Poi nel 2020 vai in pensione, ma dopo un solo mese, complice la pandemia, arriva una nuova “chiamata”…
Eravamo agli inizi della pandemia, c’era un assoluto bisogno di medici, e alla telefonata di “chiamata alle armi” del presidente dell’Ordine non potevo che dare la mia disponibilità. Sono stato subito “arruolato” e sono tornato al lavoro in veste operativa, quella che ho sempre preferito. Ho prestato servizio in diversi reparti del Civile e di Gardone Val Trompia riconvertiti per il Covid. L’impatto della pandemia è stato devastante, mi è sembrato davvero di essere al fronte, abbiamo vissuto una situazione di impotenza e disperazione, ma pur nelle circostanze estreme in cui ci siamo trovati, siamo riusciti a trarre un’esperienza positiva dall’efficace collaborazione realizzata fra diverse competenze, perché tutti ci sentivamo “sul campo”.
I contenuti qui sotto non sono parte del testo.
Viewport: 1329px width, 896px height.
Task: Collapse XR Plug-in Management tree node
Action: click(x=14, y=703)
A distanza di quasi tre anni la celebrazione dei “medici eroi” è caduta nell’oblio, e in ospedale sono molto diffuse tra i sanitari situazioni di disaffezione e burn out.
Sicuramente ai miei esordi l’organizzazione del lavoro e le opportunità erano più semplici, c’erano meno condizionamenti, anche sotto il profilo del budget. Anche l’aumento del carico burocratico ha inciso pesantemente perché ha rallentato l’attività, soprattutto senza un adeguato supporto di strumenti tecnici. Credo sia fondamentale un’equa distribuzione del carico di lavoro, per evitare confronti e conflitti: tutti devono remare nella stessa direzione. Del resto la nostra esperienza in 2^ Medicina ci ha dimostrato come il senso del gruppo sia fondamentale per assicurare la vivibilità sul luogo di lavoro: il gruppo ti sostiene, assicura relazioni positive e costruttive, ti sprona a migliorare. Credo che questo sia un insegnamento da non disperdere.
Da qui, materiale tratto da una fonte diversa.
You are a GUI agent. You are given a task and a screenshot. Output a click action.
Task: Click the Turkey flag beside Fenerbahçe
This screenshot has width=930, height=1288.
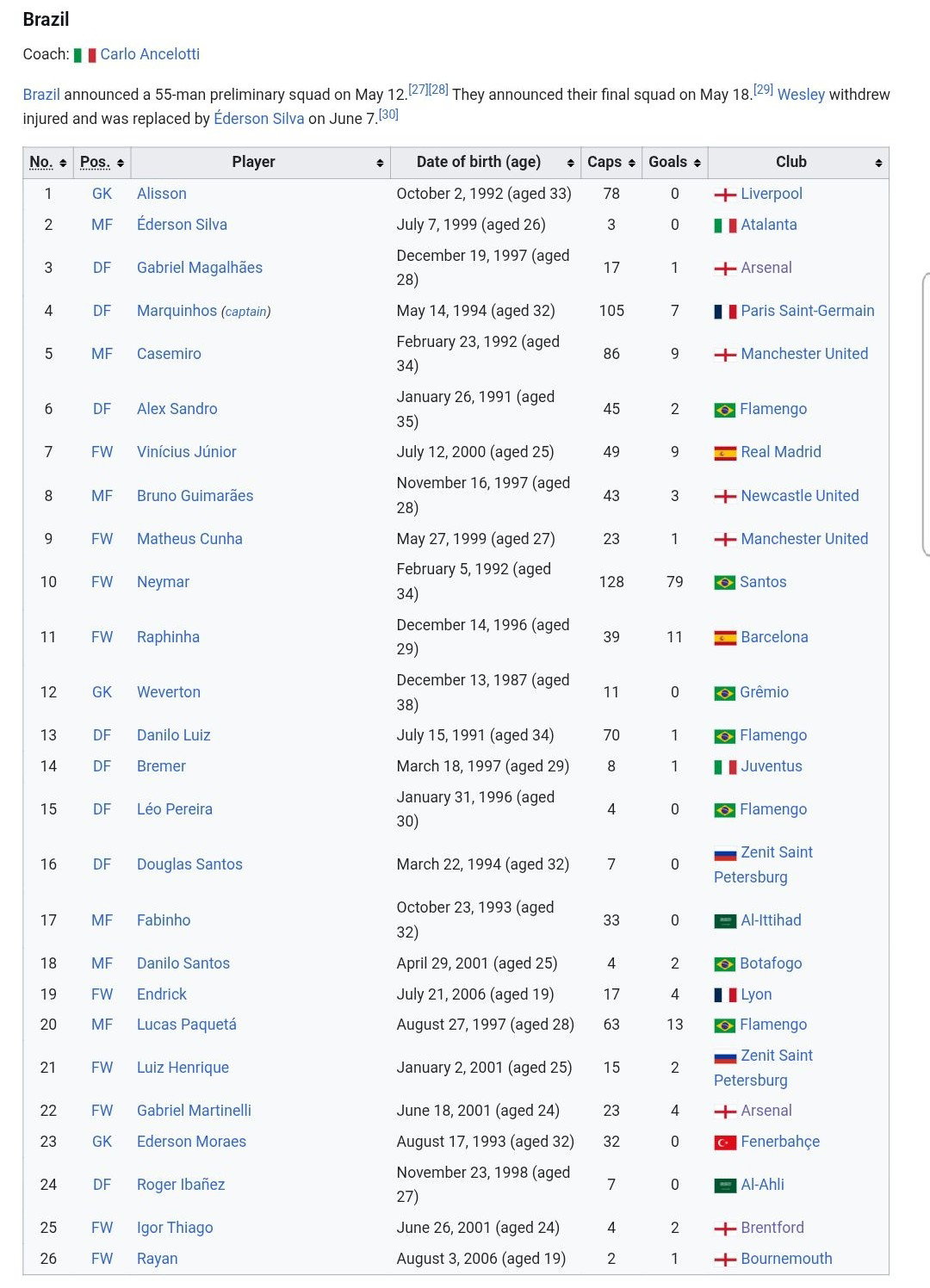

Come vedi il futuro dei giovani medici?
I giovani non mi sembrano demotivati, anzi, oltre ad essere professionisti di qualità, si impegnano tanto. Anche durante il periodo Covid ho avuto l’opportunità di lavorare con gli specializzandi, che con il loro fervore sono il “sale”: sono desiderosi di apprendere, hanno voglia di fare e fare bene. A loro dico: non fatevi scoraggiare dalle lamentele degli strutturati, conservate l’entusiasmo, focalizzatevi sui mentori che possono tracciare il cammino, valorizzate la curiosità e il nucleo positivo della professione: se si perde quello, si perde tutto.
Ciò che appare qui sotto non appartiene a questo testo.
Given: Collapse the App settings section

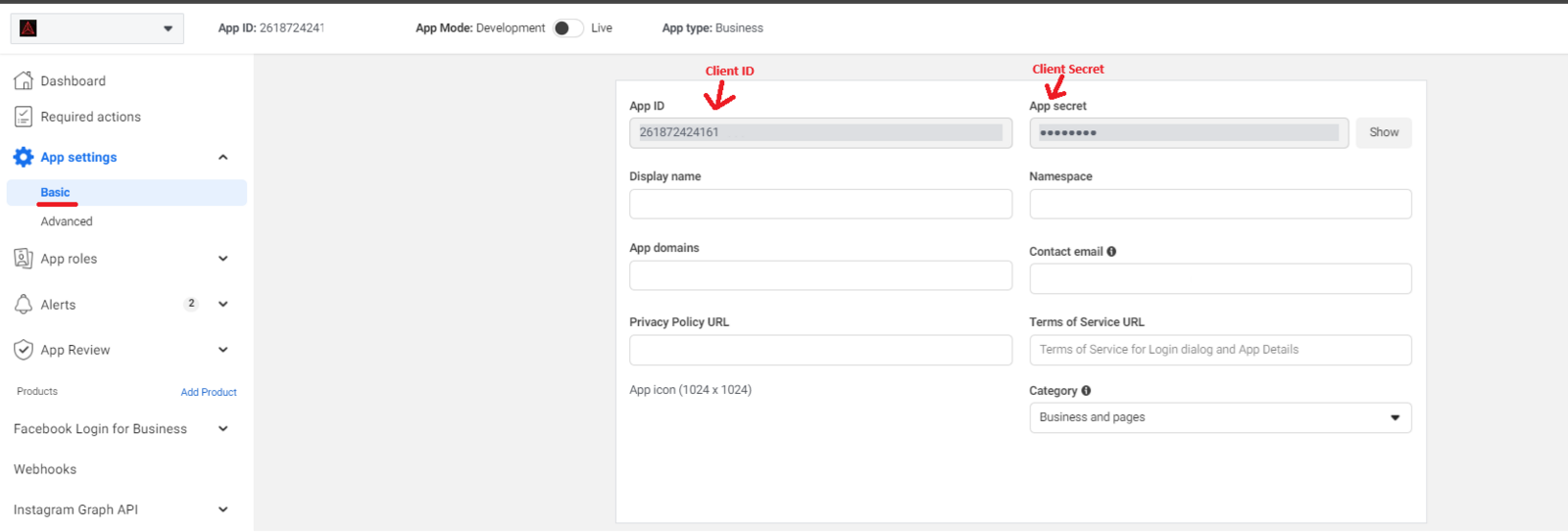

E il ruolo dell’internista, quale è destinato a diventare in una medicina sempre più tecnologica?
La medicina sta conoscendo sviluppi così rapidi che o ti interessi di un campo specifico o fai fatica a stare dietro alle innovazioni quasi quotidiane. Da questa angolazione fare l’internista è sempre più difficile, perché se prima avevi le competenze per seguire anche i casi specialistici, ora il panorama è molto più complesso. Ma c’è un campo, che ritengo fondamentale, in cui l’internista farà sempre la differenza: è la gestione del paziente che presenta più problemi clinici, e che va osservato con uno sguardo d’insieme, facendo sintesi delle specificità del singolo malato. In un contesto in cui ogni specialità sembra proiettata sul proprio “pezzettino”, noi internisti veniamo fuori grazie a questa visione globale.
Tornare alla visione globale del paziente e dare la giusta valenza ai diversi aspetti della spina dorsale del nostro SSN: PREVENZIONE, DIAGNOSI, TERAPIA, RIABILITAZIONE. Grazie Cerudelli.